__Given passage__.
• • •

Personal information
- Nationality: Austrian
- Born: 21 September 1924 Innsbruck, Tyrol, Austria
- Died: 27 June 1957 (aged 32) Chogolisa, Pakistan
- Occupation: Mountaineer
- Spouse: Eugenie Högerle (m. 1951)
- Children: 3, including Kriemhild Buhl

Climbing career
- First ascents: Nanga Parbat; Broad Peak;
- Known for: 1953 German–Austrian Nanga Parbat expedition

= Hermann Buhl =

Austrian mountaineer (1924–1957)

Hermann Buhl (21 September 1924 – 27 June 1957) was an Austrian mountaineer. His accomplishments include the first ascents of Nanga Parbat in 1953 and Broad Peak in 1957. He was one of the pioneers of the alpine style. Buhl was the father of Austrian–German writer, publisher, and freelance journalist, Kriemhild "Krimi" Buhl.

• • •

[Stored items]
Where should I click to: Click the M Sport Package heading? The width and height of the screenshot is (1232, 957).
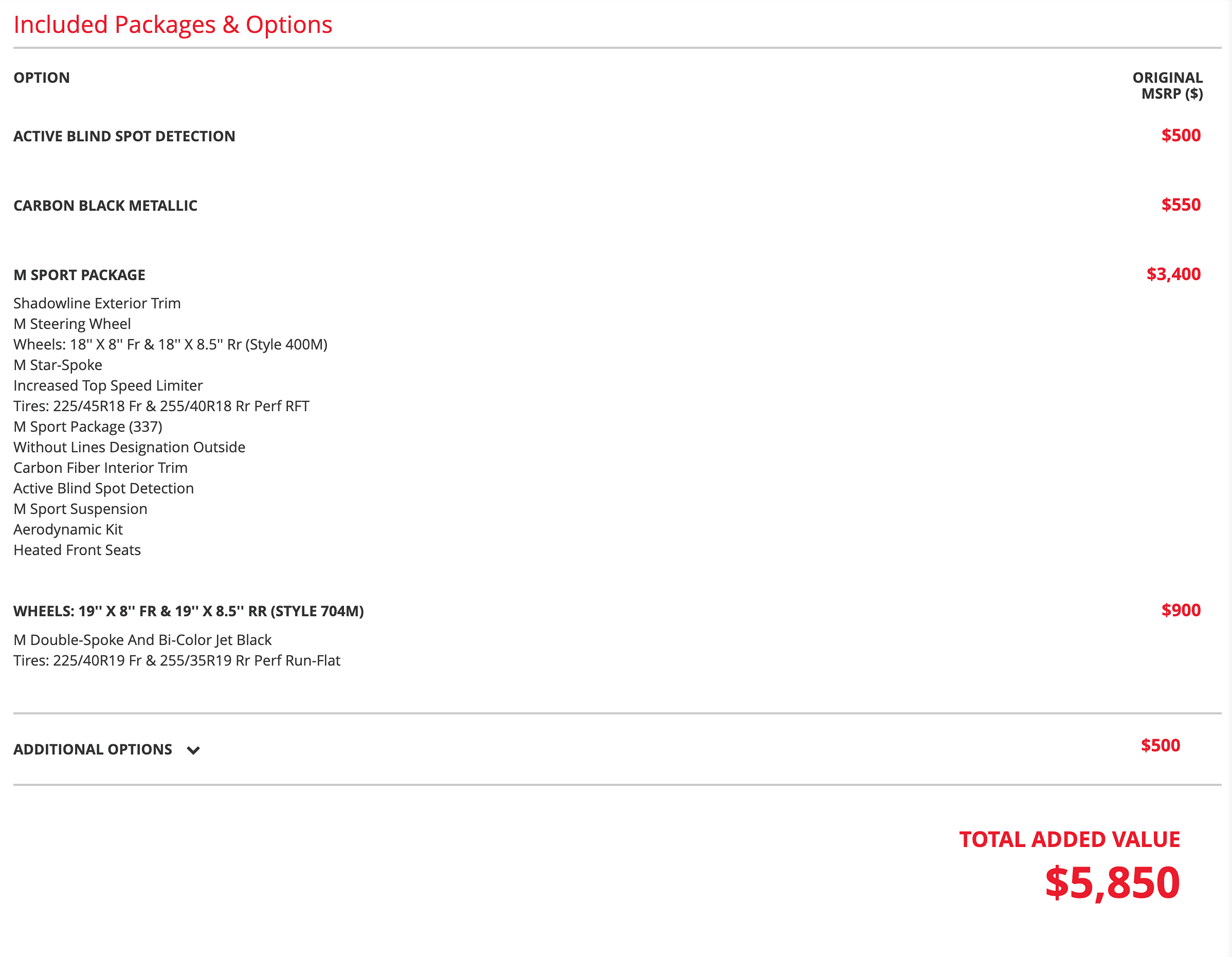point(80,275)

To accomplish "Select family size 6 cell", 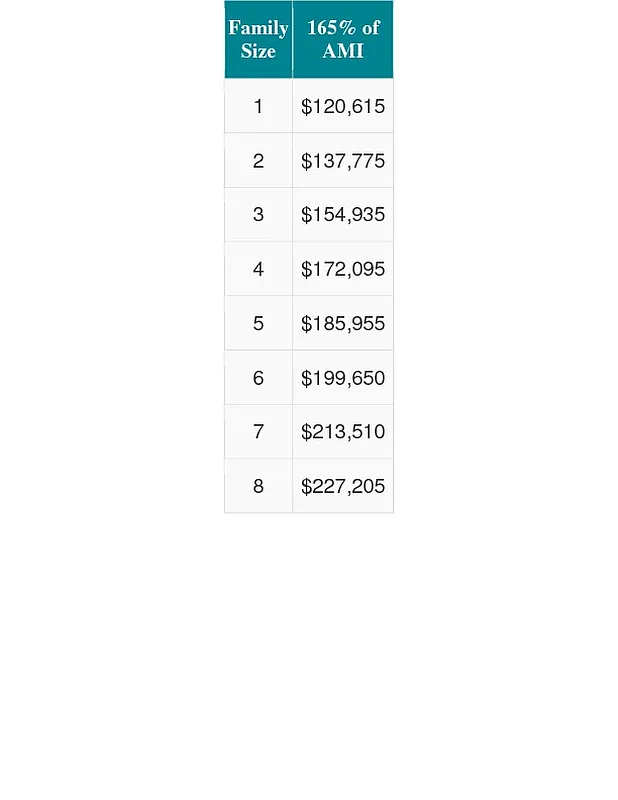I will pyautogui.click(x=258, y=378).
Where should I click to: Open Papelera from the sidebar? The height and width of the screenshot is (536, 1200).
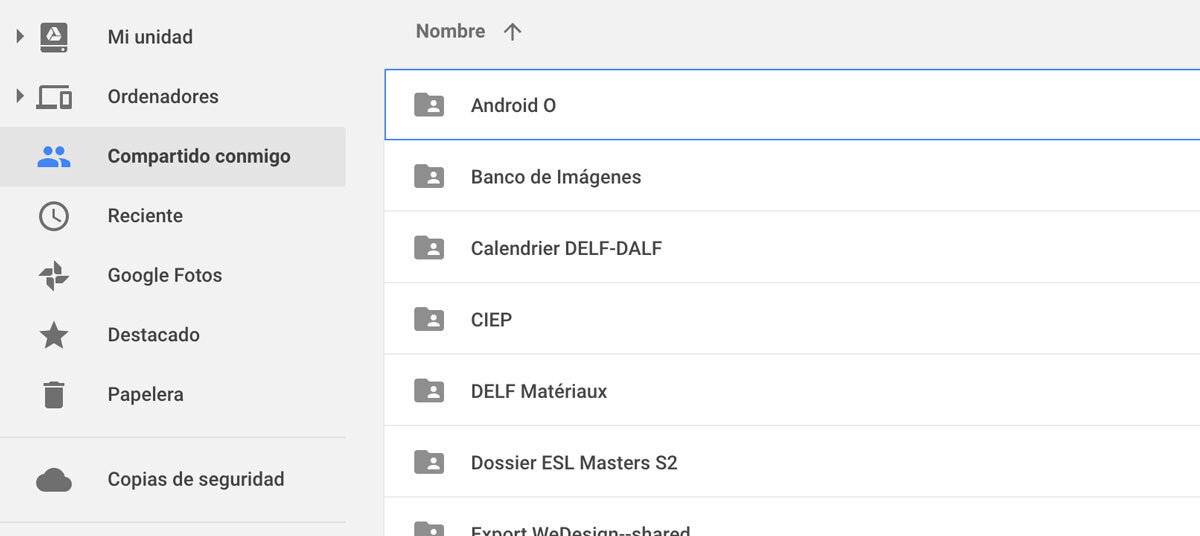pos(145,395)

• • •

__Questions on the material__.
**A.** Rewrite the Hermann Buhl profile from "Climbing career" to "Austrian mountaineer (1924–1957)", replacing "First ascents" with "Notable ascents".
**B.** Continue the Hermann Buhl profile from its last sentence.
The stored items are not needed for anything asked here.

__Task-by-task answers__.
**A.**
Climbing career
- Notable ascents: Nanga Parbat; Broad Peak;
- Known for: 1953 German–Austrian Nanga Parbat expedition

= Hermann Buhl =

Austrian mountaineer (1924–1957)

**B.**
== Personal life ==
Buhl was born in Innsbruck, Austria. He was the youngest of four children. At the age of four, he was taken to an orphanage with his half-brother Siegfried after his mother Marianne, who came from South Tyrol, became mentally ill and was institutionalized. His father Wilhelm, unable to cope with raising four children alone, told them their mother had died. However, Marianne was later murdered by the Nazis at Mauthausen. He was later taken in by his aunt and uncle. In the 1930s, considered a weak and sensitive boy, he made his first climbing trips in the Tux Alps, the Wilder Kaiser, and the Karwendel. In 1939, he joined the youth group of the Innsbruck section, which belonged to the German Alpine Club (DAV) from 1938 to 1945. Later, together with his friend Kurt Diemberger, he was a member of the Bergland section of the DAV in Munich. With Luis Trenker's help, the section's founder, August Schuster, gave him a job in his sports shop.

After finishing secondary school, Buhl began an apprenticeship as a forwarding agent. World War II interrupted his commercial training, and in 1943 he joined the Alpine troops as a mountain infantryman. Buhl participated in the Battle of Monte Cassino in Italy. In 1949 he was a founding member of the Innsbruck mountain rescue group.

In March 1951, Buhl married Eugenie ("Generl") Högerle (died 2025) from Ramsau near Berchtesgaden and in the same year became the father of Kriemhild Buhl, who would later become a writer. Two more daughters, Silvia and Ingrid, who died young, followed, and the family moved to his wife's hometown.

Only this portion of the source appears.